[Righe del dataset]
_ _ _ _ _ _ _

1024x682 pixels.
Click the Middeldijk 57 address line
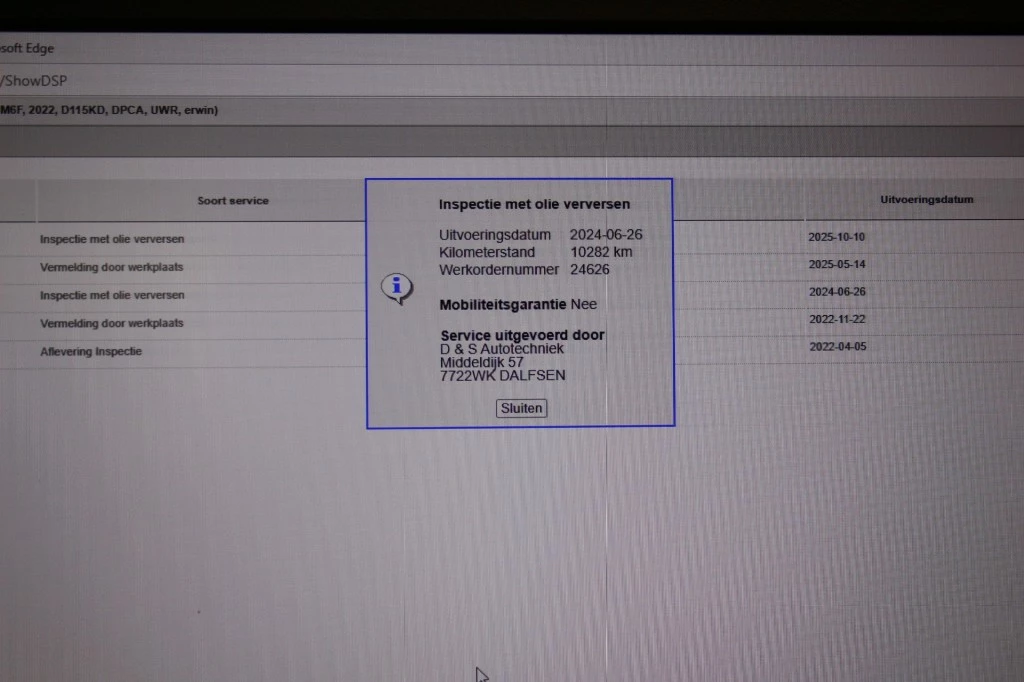pyautogui.click(x=482, y=362)
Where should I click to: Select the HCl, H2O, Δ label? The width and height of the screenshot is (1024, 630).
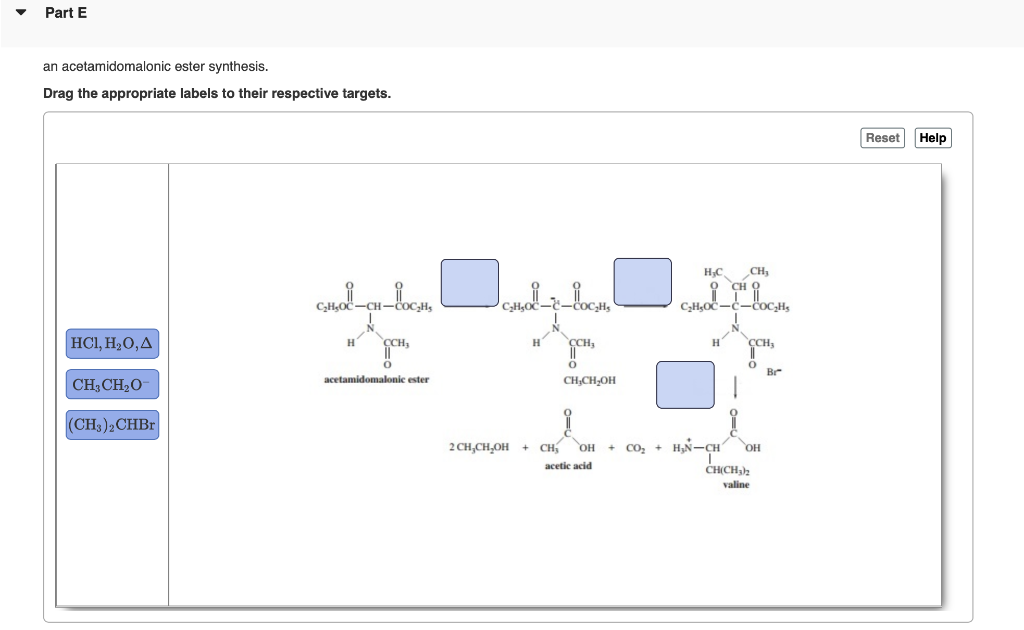click(112, 344)
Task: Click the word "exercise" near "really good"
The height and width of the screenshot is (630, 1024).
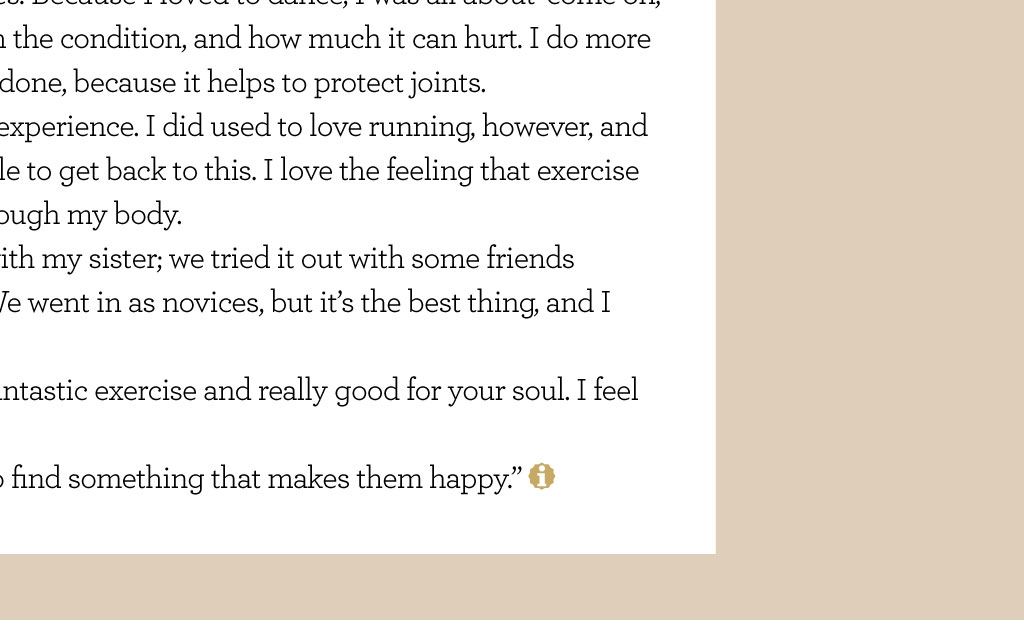Action: pos(145,390)
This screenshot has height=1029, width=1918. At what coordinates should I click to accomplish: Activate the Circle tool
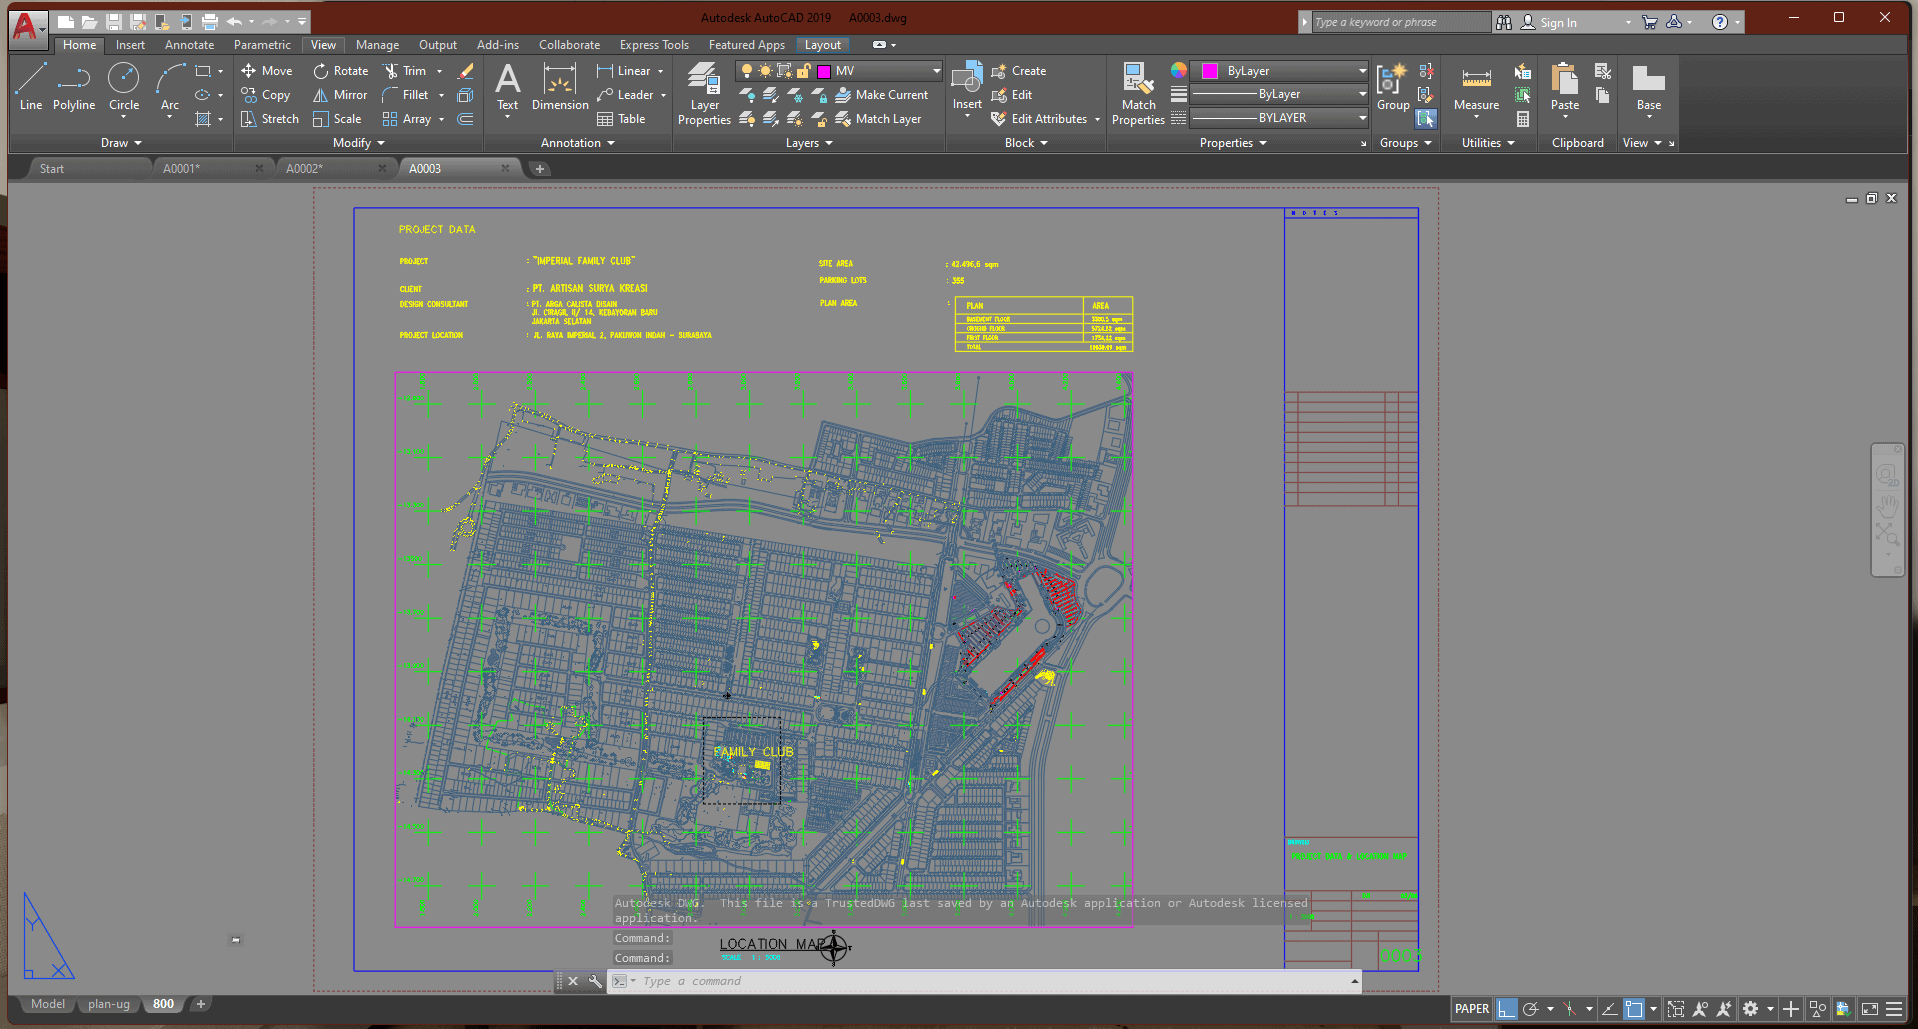pos(123,85)
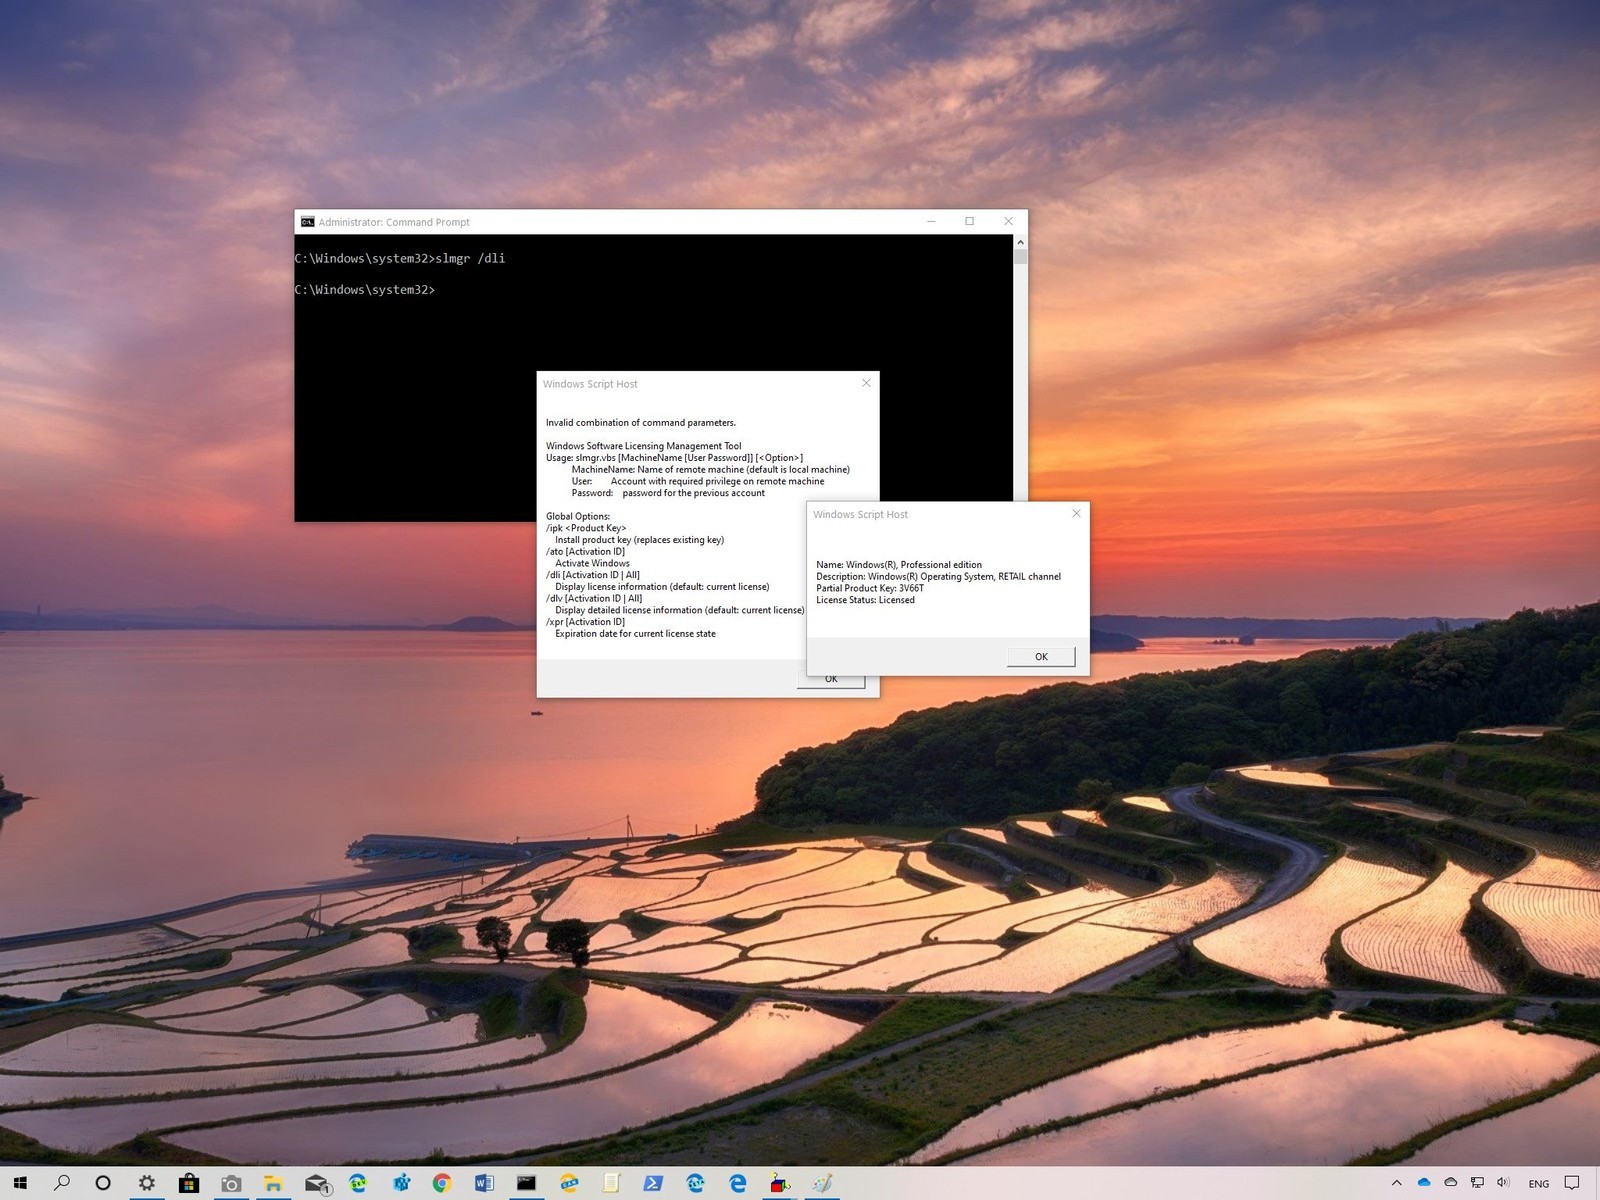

_ _ _ _ _ _ _

## Consegna
Ricopia parola per parola tutti i record riportati sopra, omettendo le immagini.

## Soluzione
1024x682 pixels.
Click the Middeldijk 57 address line
pyautogui.click(x=482, y=362)
Where should I click to: Select the HCl, H2O, Δ label? The width and height of the screenshot is (1024, 630).
click(112, 344)
Task: Click the word "exercise" near "really good"
The height and width of the screenshot is (630, 1024).
Action: pos(145,390)
This screenshot has height=1029, width=1918. At what coordinates should I click to accomplish: Activate the Circle tool
pos(123,85)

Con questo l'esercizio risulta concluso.